The curriculum being developed for Mental Health 101 is crucial for helping parents, teachers and communities manage the distress many youth and young adults are facing in today's society. Youth and young adults need to better understand their own mental health in order to take steps to improve their well-being.

Introduction of the program will involve partnering with South Dakota high schools, technical colleges and freshman orientation programs/activities beginning this fall and next spring.

Envisioning a South Dakota that is diverse, inclusive and anti-racist, South Dakota Voices for Peace (SDVFP) provides education, advocacy, legal service, civic engagement and rapid response programming and actions for immigrant, refugee and Muslim communities.

The Community Foundation grant will provide support for SDVFP’s Cohorts of Courage, an education and action-oriented networking program for educators, faith leaders and BIPOC (Black, Indigenous, People of Color) youth in South Dakota who want to learn to effectively respond to Islamophobia, racism and bigotry in their communities and workplaces.

Over the course of seven days, this community-based summer program will aim to build power in and inspire our next generation of change-makers.
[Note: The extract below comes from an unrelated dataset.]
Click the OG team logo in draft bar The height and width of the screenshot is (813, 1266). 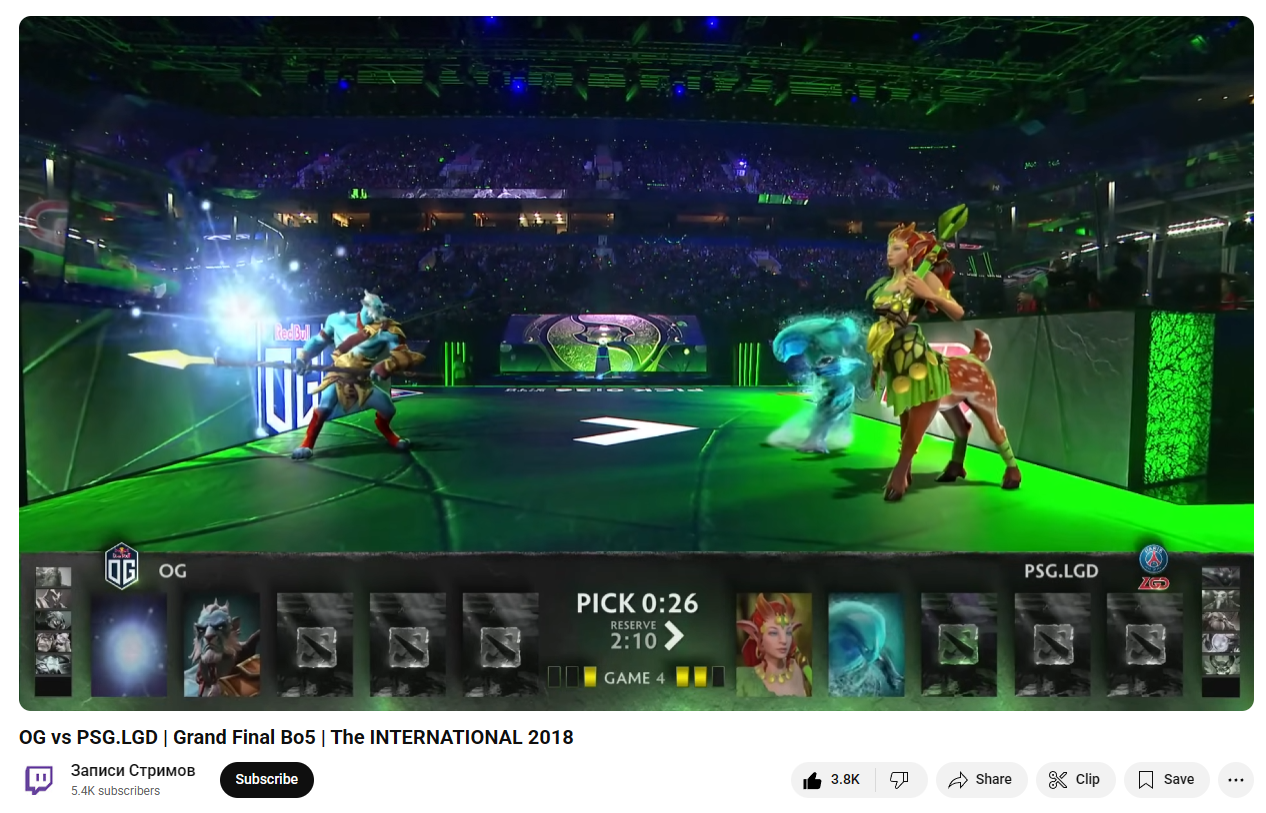122,567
The goal is to strengthen the connections between organizations, civic leaders and youth by building partnerships on actions such as assisting with issues which profoundly impact BIPOC communities. Guest scholars in the fields of academia, public office, grass roots organizing and social change advocates will share strategies and best practices on how to develop solutions to issues identified by the youth advocates who are participating in the program.

At the completion of the program, youth advocates will share their learnings, engage in discussion with the greater public to address their hopes and concerns, and lay the foundation for a sustainable future of understanding, collaboration and coalition.

Founded in 1977, South Dakota Urban Indian Health is a Native-led organization providing primary care, behavioral health and cultural health services in Sioux Falls and Pierre. Patients represent all walks of life, but programs and services are designed to support Indigenous South Dakotans living in these urban communities. South Dakota Urban Indian Health's mission is to provide total quality medical care for Native American people and the economically disadvantaged residing in urban areas of South Dakota. Care provided is not limited to just the medical needs but to provide holistic quality care for the entire family.

The Community Foundation grant will provide support for Urban Indian Health’s 2022 Two-Spirit Powwow, an event organized in partnership with Sioux Falls Pride, the Transformation Project and the Multi-Cultural Center and set for Thursday, June 16, during Sioux Falls Pride week.

Designed as a way to honor Two-Spirit and LGBTQ+ relatives, and to help create a safe place for Indigenous community members to connect, the event will feature a traditional drum group, traditional dancers, concessions, resources and artist tables.

The 2022 Two-Spirit Powwow is being hosted by the Two-Spirit and LGBTQ+ group from South Dakota Urban Indian Health, dedicated to creating opportunities for cultural practices and empowering activities, and to fostering discussion for this marginalized community.